Вскоре в Тифлисе появился и Илья. Первое, что он увидел в старой родительской квартире на Кирпичной улице, была картина Пиросманашвили «Обед мушей» — она украшала собою комнату, отведенную Ле-Дантю. Картина эта, к сожалению, не сохранилась, известно лишь ее описание: «За круглым столом — четыре фигуры поющих во весь голос, их руки воздеты к небу; ритм движений делает картину необычайно эмоциональной и интересной. Над головой каждого написаны их имена: „Амеб“, „Хапо“ и др. На светлом серо-голубом фоне четко рисуются фигуры черных оборванных людей с коричневыми лицами. Желто-коричневый стол и такого же цвета пол…» [118] «Картина… характером своей живописи удивительно совпадала с нашими эстетическими устремлениями, и мы признали очевидную значительность этой находки» [119].

Появление энергичного и деятельного Ильи должно было укрепить энтузиазм молодых людей. Решено было продолжить поиски картин Пиросманашвили, а также непременно отыскать его самого и познакомиться с ним. Илья начал делать записи в черной клеенчатой тетради. Тетрадь называлась: «Нико Пиросманашвили. Картины художника, его биография» (у него была привычка все нужное, интересное собирать в такие тетради).

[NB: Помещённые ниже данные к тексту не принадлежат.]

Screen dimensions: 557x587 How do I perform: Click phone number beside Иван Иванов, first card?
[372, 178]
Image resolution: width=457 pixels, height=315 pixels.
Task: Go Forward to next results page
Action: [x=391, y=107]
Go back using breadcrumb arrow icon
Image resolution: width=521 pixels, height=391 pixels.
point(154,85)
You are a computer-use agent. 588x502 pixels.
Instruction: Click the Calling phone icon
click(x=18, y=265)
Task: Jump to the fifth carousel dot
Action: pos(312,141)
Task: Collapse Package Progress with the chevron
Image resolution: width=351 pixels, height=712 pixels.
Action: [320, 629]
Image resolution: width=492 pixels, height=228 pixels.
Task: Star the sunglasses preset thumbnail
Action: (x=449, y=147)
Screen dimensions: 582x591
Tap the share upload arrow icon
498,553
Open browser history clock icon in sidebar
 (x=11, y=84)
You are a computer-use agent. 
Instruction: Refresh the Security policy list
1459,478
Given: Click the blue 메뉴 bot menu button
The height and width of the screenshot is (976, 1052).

Друзья не сомневались в том, что перед ними художник большого дарования и редкой самобытности. Они уже знали, что Пиросманашвили следует искать в районе вокзала, а лучше всего — на Молоканской улице. Несколько дней они шли по его следам. В одном месте им говорили, что Пиросманашвили был вчера, в другом — что ждут завтра, в третьем — что только что ушел. И едва ли не в каждом духане, или трактире, или в винном погребе они видели все новые и новые картины и поражались им не меньше, чем в первый раз. Размах работы ошеломлял. Трудно было поверить, что все это делалось одним человеком. Наконец, через несколько дней им посчастливилось. Кто-то сказал, что Пиросманашвили сейчас пишет вывеску молочной лавки в конце Молоканской. Они кинулись туда.

У белой стены стоял высокий худой человек в черном поношенном пиджаке и мягкой фетровой шляпе. Он писал на стене большие буквы слова «Молочная» на грузинском языке. Это был Пиросманашвили.

Они подошли к нему, поздоровались (он с достоинством ответил) и стали объяснять, зачем он им нужен. Ле-Дантю прямо спросил: знает ли он, что он великий художник? Услышанное было так странно, что Пиросманашвили смутился и попытался скрыть растерянность. Поэтому он продолжал работать и участвовал в разговоре лишь короткими вежливыми фразами: за работой было легче прийти в себя.

Наконец он кончил дело, собрал кисти и краски. Все вместе пошли в духан. Разговор получился не сразу. Пиросманашвили только слушал не до конца понятные слова. Сначала ему казалось, что над ним просто насмехаются, затем — что насчет него заблуждаются, потому что перед ним сидели совсем молодые и искренние люди и говорили с неподдельным чувством, так горячо и беспорядочно. Еще не поверив их словам, он уже поверил им самим, они же увидели в его глазах подлинный, а не вежливый интерес.

Оказалось, что перед ним два художника и один поэт, они собирают все, что удается узнать о нем и его картинах (ему показали толстую тетрадь, и он сам увидел в ней имена духанщиков и перечни картин и даже цифры — размеры), хотят купить те картины, которые удастся (и назвали те, которые понравились больше всех), что непременно отправят какую-нибудь из них, или даже не одну, на выставку, что опубликуют в газетах статьи, в которых расскажут о нем.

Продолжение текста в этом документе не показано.